С той стороны вечерний воздух сада мешался с запахом лесным, чужим: полынных трав, низинных мхов, цветущих иволг; засыпанная морохом сирени, шуршала под ногами зыбкая земля, у лунных островков толпились тени, меняя видимость дневную на смутные кошмары темноты.

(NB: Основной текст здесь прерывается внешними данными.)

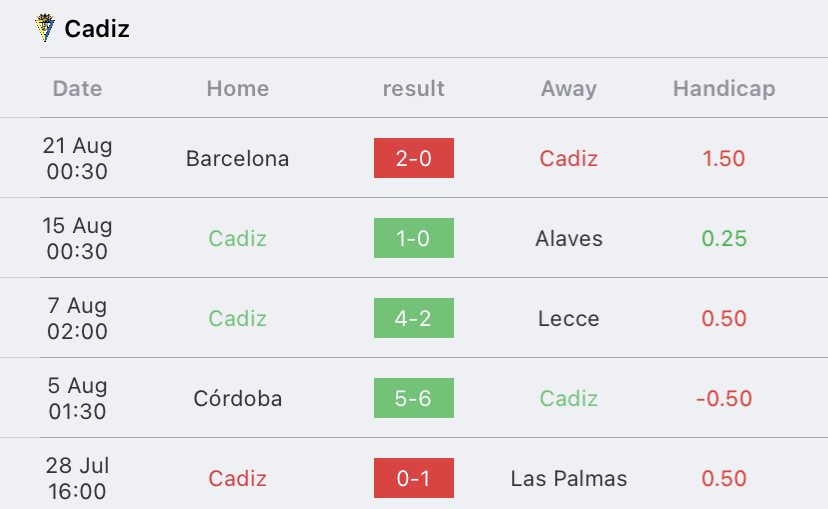
Task: Click the green 1-0 result badge
Action: (414, 238)
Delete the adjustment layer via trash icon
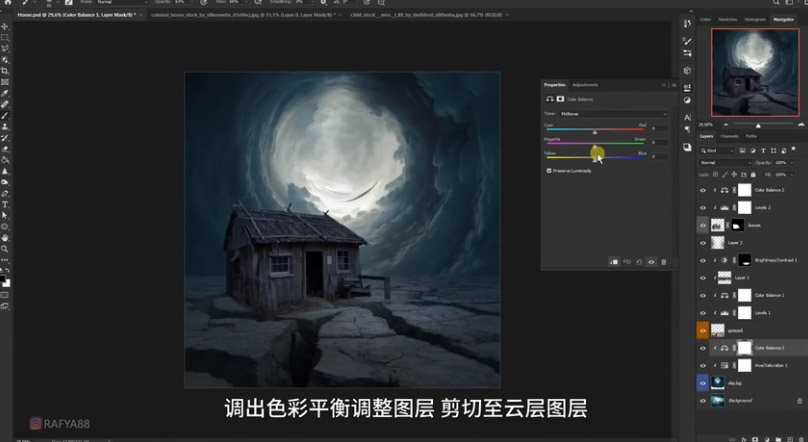Viewport: 808px width, 442px height. click(x=663, y=262)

Забор, облепленный репьём, кустарником колючим, засыпанный осколками стекла, ржавьём, тянулся, ограждая дачные участки от вала мусора из них, сухих валежен бурелома, яблоневых куч, ям выгребных, засыпанных травой. Берёзовые рёбра изнутри светились, от лёгкого дыханья ветерка шептались листья. Всё двигалось, ползло, переменялось, обрывалось тишиной, один вытягивая звук – тук-тук. Огромное чудовище портала, покрытое зелёной шерстью, плесенью, корой, поросшее поганками и мхом, засыпанное битым хламом, шевелилось. Пестрел от незабудок пятачок полянки у костра, и чёрные большие ведьмы-жабы летали над тропинкой, их глотала темнота. От ведьм и жаб припомнилась смуглявая светловолосая растрёпанная Сашка – с этюдником на длинных марсианских лапах, на иволговом солнцепёке у пруда, слепящим облаком из света, в венке из васильков, в подсолнухах на синем сарафане, как маминых жемчужин нить улыбки, и губы в землянике, как в крови.